Consigne 1 :: Dans le récit de voyage, recopiez le passage allant de « C'est quand on » jusqu'à « décupler notre bonheur. » inclus, en substituant « éden » à « paradis ».
Consigne 2 :: D'après le récit de voyage, pourquoi le Belge file-t-il vers le Midi ?
Consigne 3 :: Énumérez les attraits de la France que le récit de voyage cite à la suite des mots « offrant bien des attraits ».

Extrait du texte ::
Le Belge, c'est notoire, aime prendre
ses vacances en France, même s'il est néerlandophone. La France est
pour nous un pays voisin offrant bien des attraits : des
paysages variés, une réputation viticole et gastronomique qui n'est
nullement usurpée, de grandes villes nanties d'un patrimoine
architectural et culturel valant le détour ; mais aussi de
menus villages pittoresques qui montrent à quel point la modestie de
la taille n'est pas toujours un handicap. Le climat y est, dans
l'ensemble, plutôt meilleur que chez nous ; et si dans
certaines régions il n'est pas franchement plus enviable, nous
dirons qu'il n'est sûrement pas pire...
Alors, pour le Belge, filer vers le
Midi c'est courir vers le soleil qui lui fait trop souvent défaut,
s'en aller écouter ce chant des cigales que les autochtones
n'entendent même plus et goûter pendant une paire de semaines à
des charmes qu'il a attendus avec impatience pendant les longues
soirées d'hiver, les matins brumeux d'avant-saison et la grisaille
qui fait chez lui office de règle plutôt que d'exception.
Passer quinze jours dans le sud de la
France, c'est non seulement goûter à des plaisirs dont on ne
dispose pas chez nous – ou trop parcimonieusement – mais aussi ne
pas s'octroyer le temps de regretter ce qui pourrait nous manquer.
C'est quand on est loin de la Belgique pendant longtemps qu'on
réalise à quel point notre pays ne manque de presque rien pour
présenter des allures de paradis : un ensoleillement plus
généreux et des paysages plus spectaculaires suffiraient déjà à
décupler notre bonheur.
Adeptes de la Provence où nous avons
déjà séjourné à de nombreuses reprises, Chérie et moi, nous
avions jusqu'à présent négligé d'y emporter nos bicyclettes pour
tout un tas de raisons allant du simple « on n'y songeait pas »
au « ce n'était pas possible par manque de place » en
passant par le sempiternel « avec les enfants, c'est
difficile » ou le plus traditionnel « on y va pour se
reposer ».
Cette année, nous avons comblé la
lacune. En août, nous nous sommes rendus dans le Vaucluse et deux
vélos sont restés collés dans le sillage de notre voiture pendant
tout le trajet qui nous y a conduits.
La question immédiate qu'un cycliste
se pose lorsqu'il décide d'aller là-bas, c'est : « Vais-je
oser m'attaquer au géant de Provence ? » Car impossible
de le manquer : il est là, bien isolé dans le paysage,
dominant les alentours avec sa grande antenne-relais météorologique
dressée à près de deux mille mètres d'altitude et toutes les
histoires de vélos qui ont construit sa légende, qu'elles soient
dramatiques ou héroïques.
Le mont Ventoux, c'est le Tour de
France et ses maillots colorés, les exploits des meilleurs grimpeurs
de l'histoire des courses cyclistes, un sommet pelé et rocailleux
exposé au vent et où même le thermomètre a la flemme de grimper,
des flancs où l'on peut se rôtir la couenne au soleil d'été... et
une foule de touristes venus de tous horizons jouir de la magie du
paysage ou suer sang et eau en s'y hissant à la force des guibolles.

Données enregistrées ::
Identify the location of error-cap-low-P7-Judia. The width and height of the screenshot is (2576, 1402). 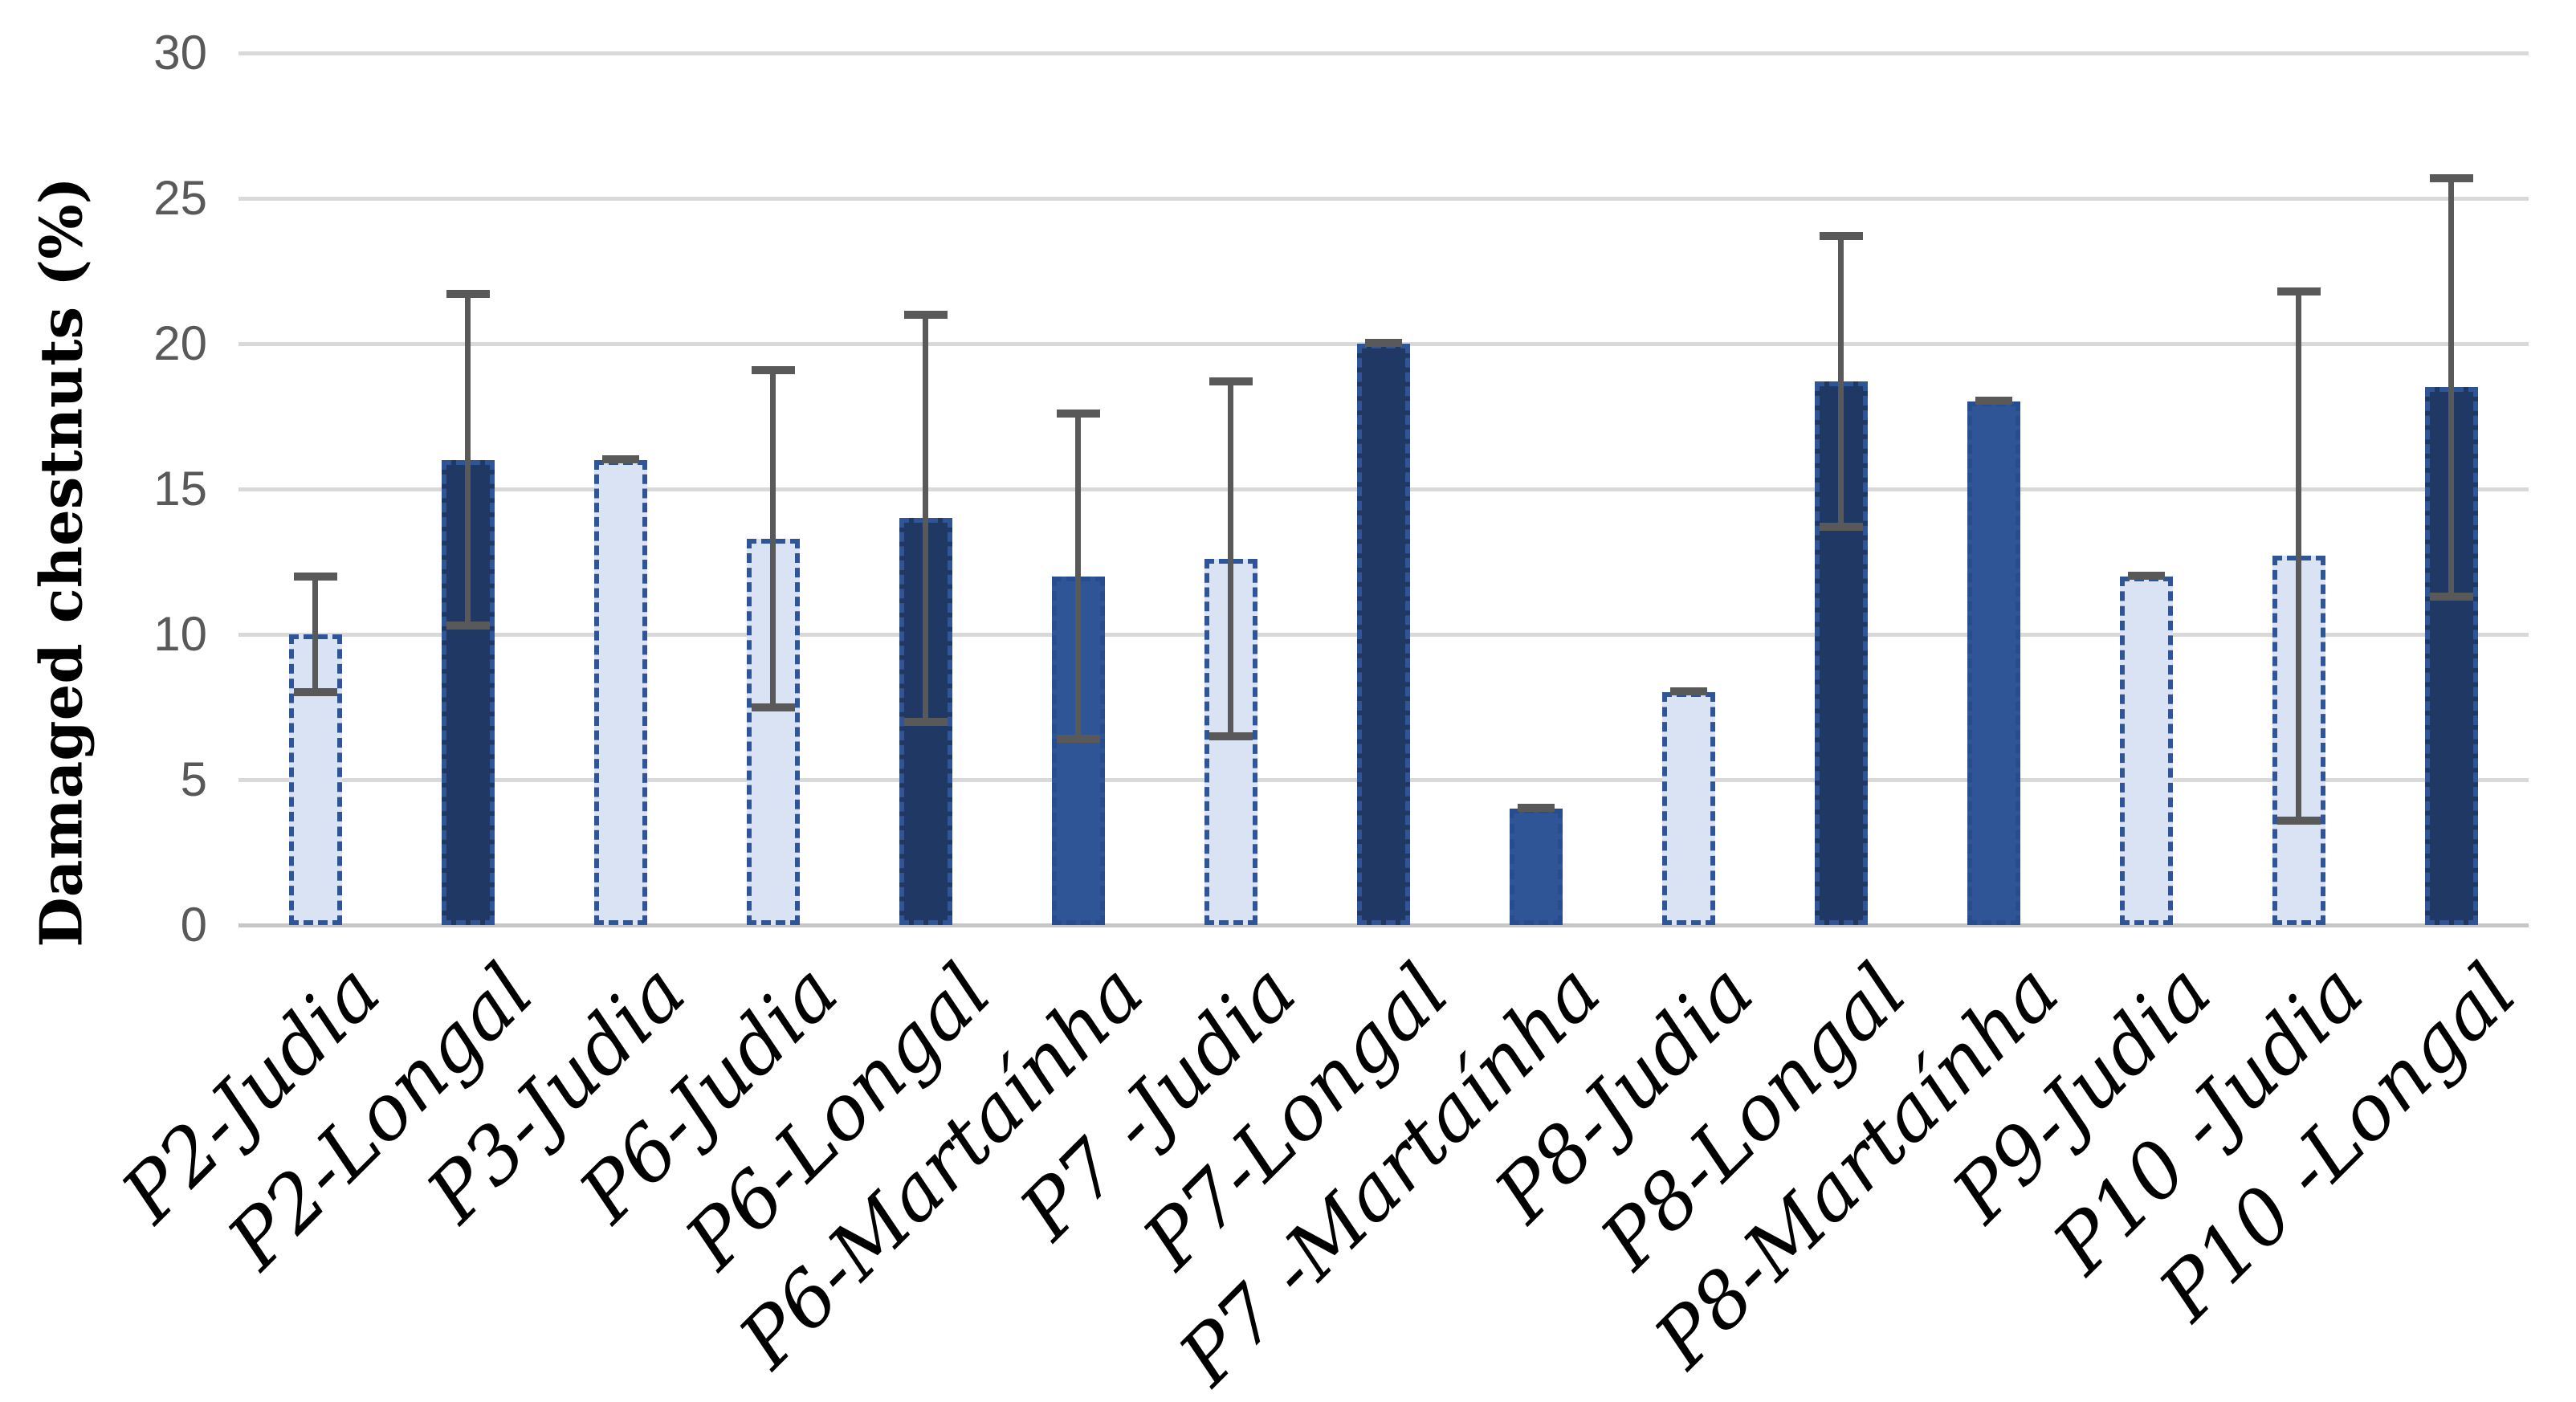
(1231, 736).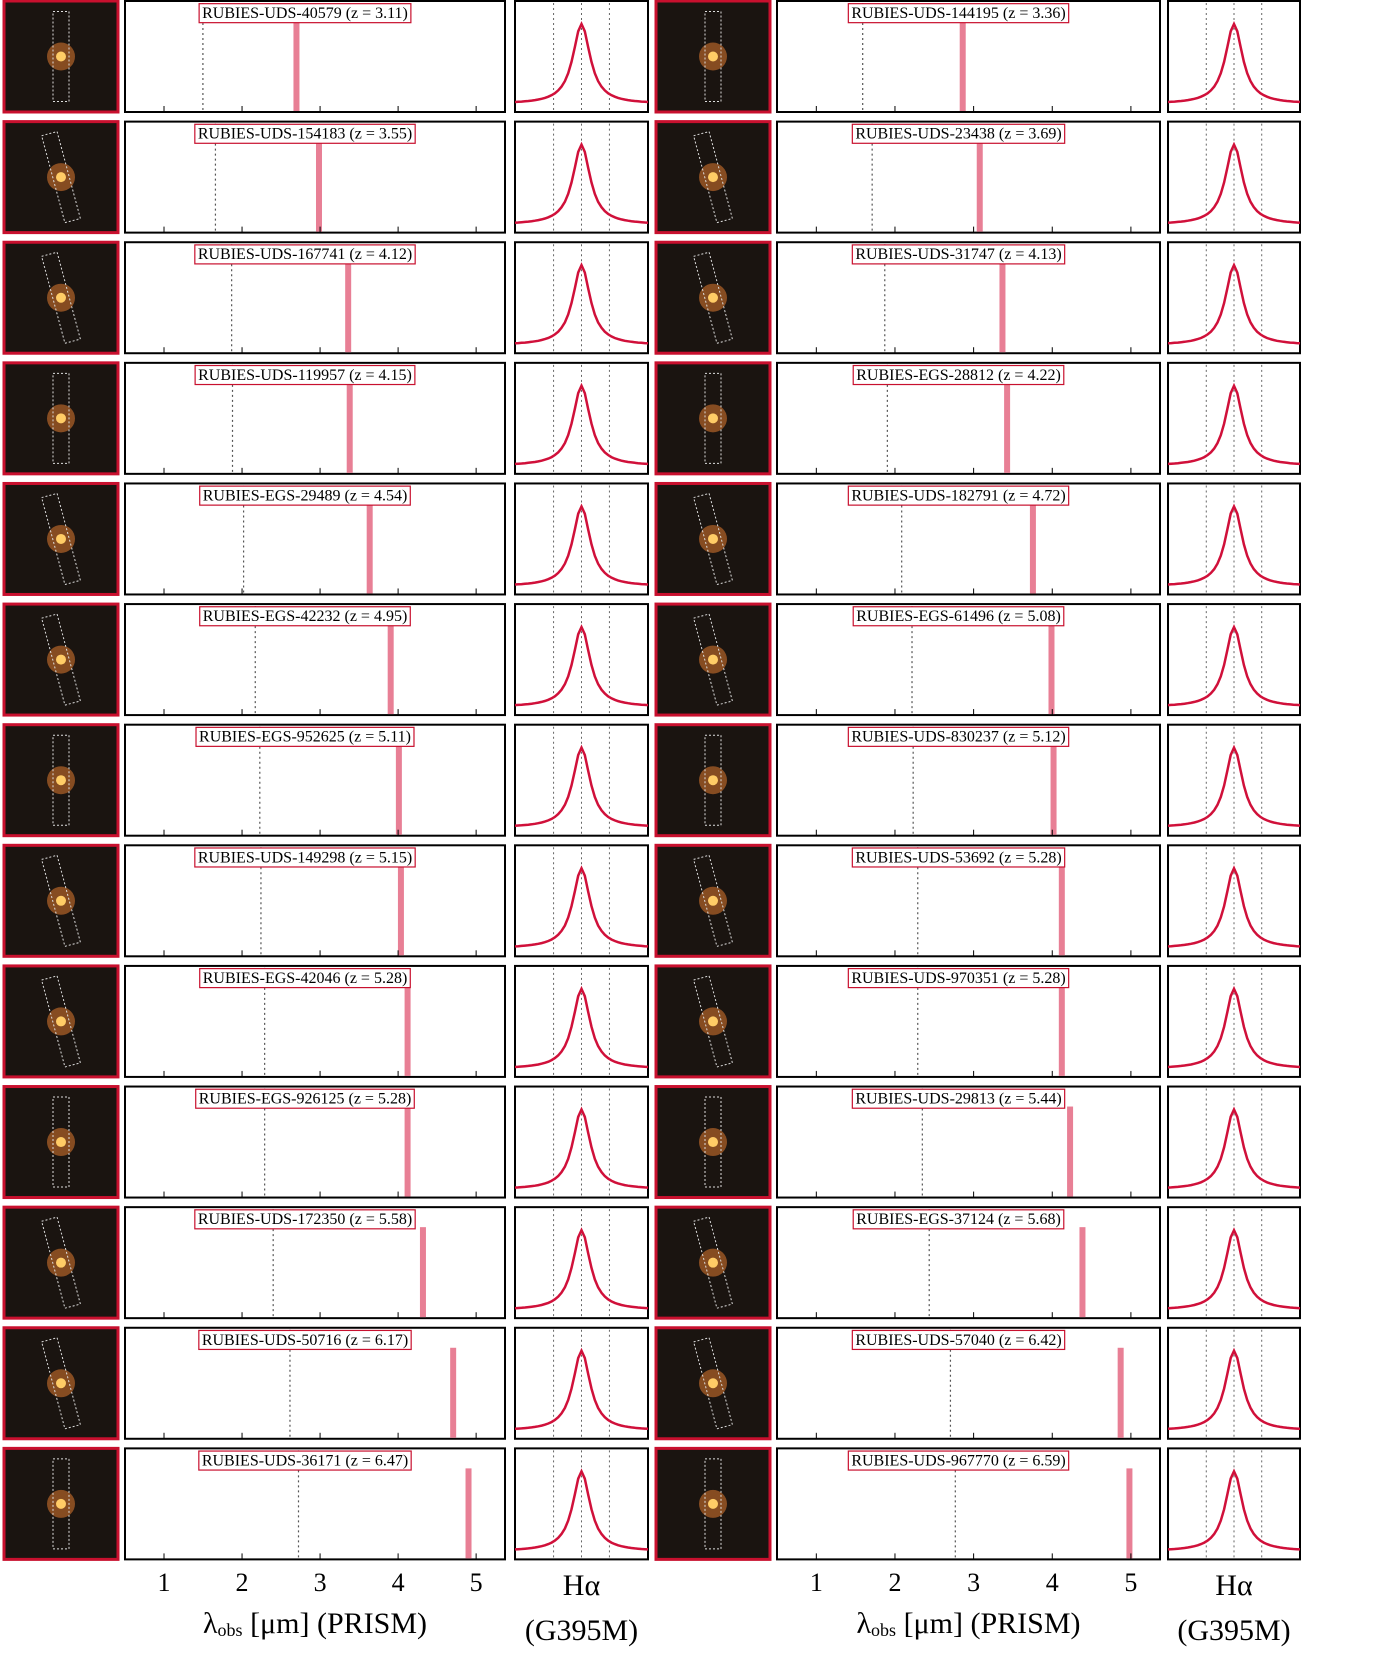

Votre réponse 1 ::
C'est quand on est loin de la Belgique pendant longtemps qu'on
réalise à quel point notre pays ne manque de presque rien pour
présenter des allures de éden : un ensoleillement plus
généreux et des paysages plus spectaculaires suffiraient déjà à
décupler notre bonheur.

Votre réponse 2 :: Il part vers le soleil qui lui fait trop souvent défaut chez lui, où la grisaille est la règle plutôt que l'exception. Il va aussi écouter le chant des cigales et goûter pendant quelques semaines à des charmes qu'il a attendus avec impatience pendant l'hiver et l'avant-saison.

Votre réponse 3 ::
- des paysages variés
- une réputation viticole et gastronomique qui n'est nullement usurpée
- de grandes villes nanties d'un patrimoine architectural et culturel valant le détour
- de menus villages pittoresques